# Provided passage
— START —
Granted, they don't always do the best job but as a principle I think it stands. To do that our armed forces need defence equipment and someone has to make it.
I know this is a massive oversimplification. Governments meddle in others affairs, weapons can be used for offence as well as defence etc. But if you accept that national defence, even if it's never used is justified, surely you have to accept that some arms manufacture is also justified?
There's already a war on, against China, Russia, and even to an extent against supposedly friendly powers. All are escalating technology that *could* be used for cyberwarfare, against infrastructure, and so on. Attacks are being repelled by the hundreds and thousands every day. All have the intent of hobbling or bringing a country down, even if they don't directly kill to do it.
Anyone working in tech, like it or not, there's a fair chance your inventions and capabilities have a potential malign usage. Where is the line drawn?
FWIW, I've devoted my career to working in the arts and charity sector. A few years ago I worked for an international aid charity, I worked with a finance team with several colleagues who were either ex-defence (one senior guy was previously at McDonnell Douglas, another at QinetiQ ) or had worked at oil companies beforehand, they'd all taken pay cuts to work with us.
better that we have better technology than the other lot and have the advantage than the other way around. if you can contribute to that, crack on. it's up to governments to make sure our stuff doesn't end up in the wrong hands.
— END —
# Recorded data
— START —
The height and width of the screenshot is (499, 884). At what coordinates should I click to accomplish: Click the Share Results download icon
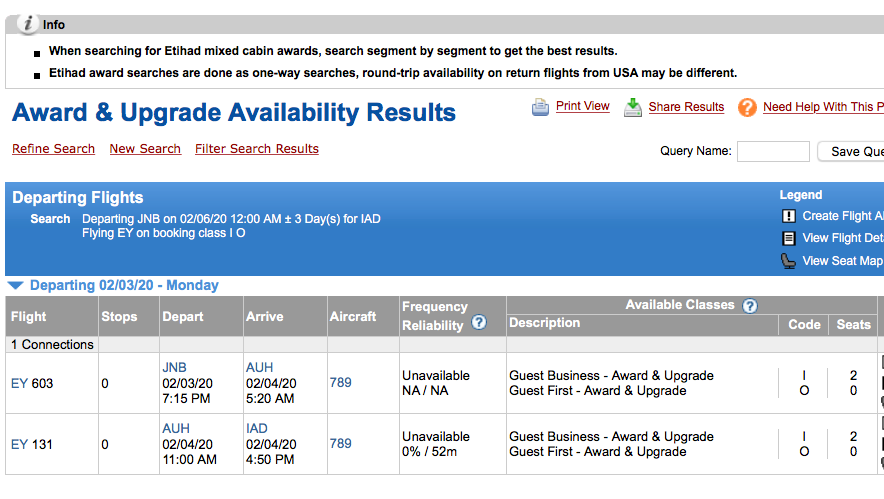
— END —
# Requirement
In the passage on arms manufacture, what had the finance colleagues at the international aid charity all done in order to work there?

# Correct response
They had all taken pay cuts.